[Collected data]
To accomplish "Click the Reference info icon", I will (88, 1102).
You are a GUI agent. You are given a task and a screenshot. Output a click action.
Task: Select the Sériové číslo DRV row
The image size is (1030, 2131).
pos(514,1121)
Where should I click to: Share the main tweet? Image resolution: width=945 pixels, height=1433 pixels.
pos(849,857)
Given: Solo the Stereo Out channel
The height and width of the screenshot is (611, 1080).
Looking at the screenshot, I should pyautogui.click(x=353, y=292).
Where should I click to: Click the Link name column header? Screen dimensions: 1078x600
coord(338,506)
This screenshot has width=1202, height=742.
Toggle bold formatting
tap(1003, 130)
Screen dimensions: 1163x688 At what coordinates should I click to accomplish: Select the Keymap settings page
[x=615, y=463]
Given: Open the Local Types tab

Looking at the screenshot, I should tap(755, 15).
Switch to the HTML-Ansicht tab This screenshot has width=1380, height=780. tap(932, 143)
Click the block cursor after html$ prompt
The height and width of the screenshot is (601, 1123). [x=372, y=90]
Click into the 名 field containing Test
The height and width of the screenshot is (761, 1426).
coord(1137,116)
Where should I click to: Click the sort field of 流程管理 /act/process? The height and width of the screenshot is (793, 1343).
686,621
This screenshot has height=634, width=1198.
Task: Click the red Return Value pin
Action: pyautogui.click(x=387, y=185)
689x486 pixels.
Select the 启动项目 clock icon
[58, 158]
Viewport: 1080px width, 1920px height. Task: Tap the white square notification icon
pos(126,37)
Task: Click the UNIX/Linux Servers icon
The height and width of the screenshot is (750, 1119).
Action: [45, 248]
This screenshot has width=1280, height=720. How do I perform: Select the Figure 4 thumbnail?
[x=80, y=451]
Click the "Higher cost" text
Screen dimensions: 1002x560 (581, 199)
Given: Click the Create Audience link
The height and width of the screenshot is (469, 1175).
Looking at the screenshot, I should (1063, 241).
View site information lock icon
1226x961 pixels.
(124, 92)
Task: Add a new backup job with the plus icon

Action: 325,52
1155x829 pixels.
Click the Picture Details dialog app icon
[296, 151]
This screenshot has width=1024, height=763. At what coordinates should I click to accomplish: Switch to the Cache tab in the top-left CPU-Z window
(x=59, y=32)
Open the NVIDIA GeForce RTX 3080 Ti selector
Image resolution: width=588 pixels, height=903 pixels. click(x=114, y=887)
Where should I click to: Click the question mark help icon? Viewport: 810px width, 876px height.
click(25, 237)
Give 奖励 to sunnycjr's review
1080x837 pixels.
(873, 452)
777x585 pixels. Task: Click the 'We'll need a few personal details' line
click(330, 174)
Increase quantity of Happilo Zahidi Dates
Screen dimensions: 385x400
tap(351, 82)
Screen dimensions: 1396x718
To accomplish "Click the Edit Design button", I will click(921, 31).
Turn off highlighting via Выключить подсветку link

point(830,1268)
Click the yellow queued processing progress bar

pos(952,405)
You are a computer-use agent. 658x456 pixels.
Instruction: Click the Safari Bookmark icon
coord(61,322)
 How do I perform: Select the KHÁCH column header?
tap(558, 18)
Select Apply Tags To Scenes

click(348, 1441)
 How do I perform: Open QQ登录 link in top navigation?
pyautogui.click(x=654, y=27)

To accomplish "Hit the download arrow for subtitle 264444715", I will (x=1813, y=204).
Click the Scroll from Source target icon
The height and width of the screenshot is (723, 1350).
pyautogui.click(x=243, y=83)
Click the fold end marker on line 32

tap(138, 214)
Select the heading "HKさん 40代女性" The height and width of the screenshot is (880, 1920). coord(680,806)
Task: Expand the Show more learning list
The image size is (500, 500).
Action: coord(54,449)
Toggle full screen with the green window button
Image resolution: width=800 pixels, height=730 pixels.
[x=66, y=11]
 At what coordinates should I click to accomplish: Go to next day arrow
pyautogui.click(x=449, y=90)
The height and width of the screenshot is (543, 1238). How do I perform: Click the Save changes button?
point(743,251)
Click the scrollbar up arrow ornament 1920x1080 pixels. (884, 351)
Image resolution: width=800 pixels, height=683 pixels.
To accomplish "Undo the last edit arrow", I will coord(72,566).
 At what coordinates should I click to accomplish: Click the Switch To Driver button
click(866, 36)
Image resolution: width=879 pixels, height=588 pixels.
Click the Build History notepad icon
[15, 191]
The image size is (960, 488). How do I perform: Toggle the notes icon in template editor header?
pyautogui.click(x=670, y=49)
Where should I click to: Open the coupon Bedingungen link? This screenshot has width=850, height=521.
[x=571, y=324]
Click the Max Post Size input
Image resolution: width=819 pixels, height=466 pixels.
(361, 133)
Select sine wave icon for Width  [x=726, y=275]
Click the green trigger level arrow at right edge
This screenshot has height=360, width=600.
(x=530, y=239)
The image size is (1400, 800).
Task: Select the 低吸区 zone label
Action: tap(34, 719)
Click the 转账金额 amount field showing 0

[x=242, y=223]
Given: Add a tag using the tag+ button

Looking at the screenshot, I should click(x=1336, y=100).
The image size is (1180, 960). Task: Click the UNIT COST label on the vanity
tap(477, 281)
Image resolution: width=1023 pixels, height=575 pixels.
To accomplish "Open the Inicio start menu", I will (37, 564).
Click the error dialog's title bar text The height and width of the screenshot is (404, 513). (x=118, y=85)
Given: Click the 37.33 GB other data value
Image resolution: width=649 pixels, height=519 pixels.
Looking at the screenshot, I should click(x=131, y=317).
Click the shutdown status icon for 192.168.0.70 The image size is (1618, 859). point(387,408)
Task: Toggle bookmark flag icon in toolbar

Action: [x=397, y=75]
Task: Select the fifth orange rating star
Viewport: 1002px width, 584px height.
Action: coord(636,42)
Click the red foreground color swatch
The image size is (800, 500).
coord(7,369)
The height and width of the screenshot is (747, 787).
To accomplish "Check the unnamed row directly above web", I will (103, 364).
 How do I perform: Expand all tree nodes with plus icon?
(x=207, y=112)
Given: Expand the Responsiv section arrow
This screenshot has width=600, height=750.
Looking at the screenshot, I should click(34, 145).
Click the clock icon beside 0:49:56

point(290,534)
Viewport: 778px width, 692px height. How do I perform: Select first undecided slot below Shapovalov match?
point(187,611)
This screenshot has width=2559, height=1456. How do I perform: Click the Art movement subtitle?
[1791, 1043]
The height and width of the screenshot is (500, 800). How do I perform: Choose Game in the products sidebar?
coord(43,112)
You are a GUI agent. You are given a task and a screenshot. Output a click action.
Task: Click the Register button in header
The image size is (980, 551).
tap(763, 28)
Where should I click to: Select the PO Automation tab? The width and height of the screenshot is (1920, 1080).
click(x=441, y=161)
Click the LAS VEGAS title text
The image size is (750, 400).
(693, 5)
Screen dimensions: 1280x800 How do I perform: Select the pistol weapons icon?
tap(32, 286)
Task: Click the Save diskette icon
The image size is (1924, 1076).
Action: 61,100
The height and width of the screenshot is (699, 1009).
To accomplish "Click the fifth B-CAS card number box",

▸ EXERCISE REQUIREMENTS
Would you return the full set of entries, unchanged in every detail?

▸ WRITTEN RESPONSE
To accomplish "Click the Reference info icon", I will (88, 1102).
You are a GUI agent. You are given a task and a screenshot. Output a click action.
Task: Select the Sériové číslo DRV row
The image size is (1030, 2131).
pos(514,1121)
Where should I click to: Share the main tweet? Image resolution: width=945 pixels, height=1433 pixels.
pos(849,857)
Given: Solo the Stereo Out channel
The height and width of the screenshot is (611, 1080).
Looking at the screenshot, I should pyautogui.click(x=353, y=292).
Where should I click to: Click the Link name column header? Screen dimensions: 1078x600
coord(338,506)
This screenshot has width=1202, height=742.
Toggle bold formatting
tap(1003, 130)
Screen dimensions: 1163x688 At what coordinates should I click to accomplish: Select the Keymap settings page
[x=615, y=463]
Given: Open the Local Types tab

Looking at the screenshot, I should tap(755, 15).
Switch to the HTML-Ansicht tab This screenshot has width=1380, height=780. tap(932, 143)
Click the block cursor after html$ prompt
The height and width of the screenshot is (601, 1123). [x=372, y=90]
Click into the 名 field containing Test
The height and width of the screenshot is (761, 1426).
coord(1137,116)
Where should I click to: Click the sort field of 流程管理 /act/process? The height and width of the screenshot is (793, 1343).
686,621
This screenshot has height=634, width=1198.
Task: Click the red Return Value pin
Action: pyautogui.click(x=387, y=185)
689x486 pixels.
Select the 启动项目 clock icon
[58, 158]
Viewport: 1080px width, 1920px height. Task: Tap the white square notification icon
pos(126,37)
Task: Click the UNIX/Linux Servers icon
The height and width of the screenshot is (750, 1119).
Action: [45, 248]
This screenshot has width=1280, height=720. How do I perform: Select the Figure 4 thumbnail?
[x=80, y=451]
Click the "Higher cost" text
Screen dimensions: 1002x560 (581, 199)
Given: Click the Create Audience link
The height and width of the screenshot is (469, 1175).
Looking at the screenshot, I should (1063, 241).
View site information lock icon
1226x961 pixels.
(124, 92)
Task: Add a new backup job with the plus icon

Action: 325,52
1155x829 pixels.
Click the Picture Details dialog app icon
[296, 151]
This screenshot has width=1024, height=763. At what coordinates should I click to accomplish: Switch to the Cache tab in the top-left CPU-Z window
(x=59, y=32)
Open the NVIDIA GeForce RTX 3080 Ti selector
Image resolution: width=588 pixels, height=903 pixels. click(x=114, y=887)
Where should I click to: Click the question mark help icon? Viewport: 810px width, 876px height.
click(25, 237)
Give 奖励 to sunnycjr's review
1080x837 pixels.
(873, 452)
777x585 pixels. Task: Click the 'We'll need a few personal details' line
click(330, 174)
Increase quantity of Happilo Zahidi Dates
Screen dimensions: 385x400
tap(351, 82)
Screen dimensions: 1396x718
To accomplish "Click the Edit Design button", I will click(921, 31).
Turn off highlighting via Выключить подсветку link

point(830,1268)
Click the yellow queued processing progress bar

pos(952,405)
You are a computer-use agent. 658x456 pixels.
Instruction: Click the Safari Bookmark icon
coord(61,322)
 How do I perform: Select the KHÁCH column header?
tap(558, 18)
Select Apply Tags To Scenes

click(348, 1441)
 How do I perform: Open QQ登录 link in top navigation?
pyautogui.click(x=654, y=27)

To accomplish "Hit the download arrow for subtitle 264444715", I will (x=1813, y=204).
Click the Scroll from Source target icon
The height and width of the screenshot is (723, 1350).
pyautogui.click(x=243, y=83)
Click the fold end marker on line 32

tap(138, 214)
Select the heading "HKさん 40代女性" The height and width of the screenshot is (880, 1920). coord(680,806)
Task: Expand the Show more learning list
The image size is (500, 500).
Action: coord(54,449)
Toggle full screen with the green window button
Image resolution: width=800 pixels, height=730 pixels.
[x=66, y=11]
 At what coordinates should I click to accomplish: Go to next day arrow
pyautogui.click(x=449, y=90)
The height and width of the screenshot is (543, 1238). How do I perform: Click the Save changes button?
point(743,251)
Click the scrollbar up arrow ornament 1920x1080 pixels. (884, 351)
Image resolution: width=800 pixels, height=683 pixels.
To accomplish "Undo the last edit arrow", I will coord(72,566).
 At what coordinates should I click to accomplish: Click the Switch To Driver button
click(866, 36)
Image resolution: width=879 pixels, height=588 pixels.
Click the Build History notepad icon
[15, 191]
The image size is (960, 488). How do I perform: Toggle the notes icon in template editor header?
pyautogui.click(x=670, y=49)
Where should I click to: Open the coupon Bedingungen link? This screenshot has width=850, height=521.
[x=571, y=324]
Click the Max Post Size input
Image resolution: width=819 pixels, height=466 pixels.
(361, 133)
Select sine wave icon for Width  [x=726, y=275]
Click the green trigger level arrow at right edge
This screenshot has height=360, width=600.
(x=530, y=239)
The image size is (1400, 800).
Task: Select the 低吸区 zone label
Action: tap(34, 719)
Click the 转账金额 amount field showing 0

[x=242, y=223]
Given: Add a tag using the tag+ button

Looking at the screenshot, I should click(x=1336, y=100).
The image size is (1180, 960). Task: Click the UNIT COST label on the vanity
tap(477, 281)
Image resolution: width=1023 pixels, height=575 pixels.
To accomplish "Open the Inicio start menu", I will (37, 564).
Click the error dialog's title bar text The height and width of the screenshot is (404, 513). (x=118, y=85)
Given: Click the 37.33 GB other data value
Image resolution: width=649 pixels, height=519 pixels.
Looking at the screenshot, I should click(x=131, y=317).
Click the shutdown status icon for 192.168.0.70 The image size is (1618, 859). point(387,408)
Task: Toggle bookmark flag icon in toolbar

Action: [x=397, y=75]
Task: Select the fifth orange rating star
Viewport: 1002px width, 584px height.
Action: coord(636,42)
Click the red foreground color swatch
The image size is (800, 500).
coord(7,369)
The height and width of the screenshot is (747, 787).
To accomplish "Check the unnamed row directly above web", I will (103, 364).
 How do I perform: Expand all tree nodes with plus icon?
(x=207, y=112)
Given: Expand the Responsiv section arrow
This screenshot has width=600, height=750.
Looking at the screenshot, I should click(34, 145).
Click the clock icon beside 0:49:56

point(290,534)
Viewport: 778px width, 692px height. How do I perform: Select first undecided slot below Shapovalov match?
point(187,611)
This screenshot has width=2559, height=1456. How do I perform: Click the Art movement subtitle?
[1791, 1043]
The height and width of the screenshot is (500, 800). How do I perform: Choose Game in the products sidebar?
coord(43,112)
You are a GUI agent. You are given a task and a screenshot. Output a click action.
Task: Click the Register button in header
The image size is (980, 551).
tap(763, 28)
Where should I click to: Select the PO Automation tab? The width and height of the screenshot is (1920, 1080).
click(x=441, y=161)
Click the LAS VEGAS title text
The image size is (750, 400).
(693, 5)
Screen dimensions: 1280x800 How do I perform: Select the pistol weapons icon?
tap(32, 286)
Task: Click the Save diskette icon
The image size is (1924, 1076).
Action: 61,100
The height and width of the screenshot is (699, 1009).
To accomplish "Click the fifth B-CAS card number box",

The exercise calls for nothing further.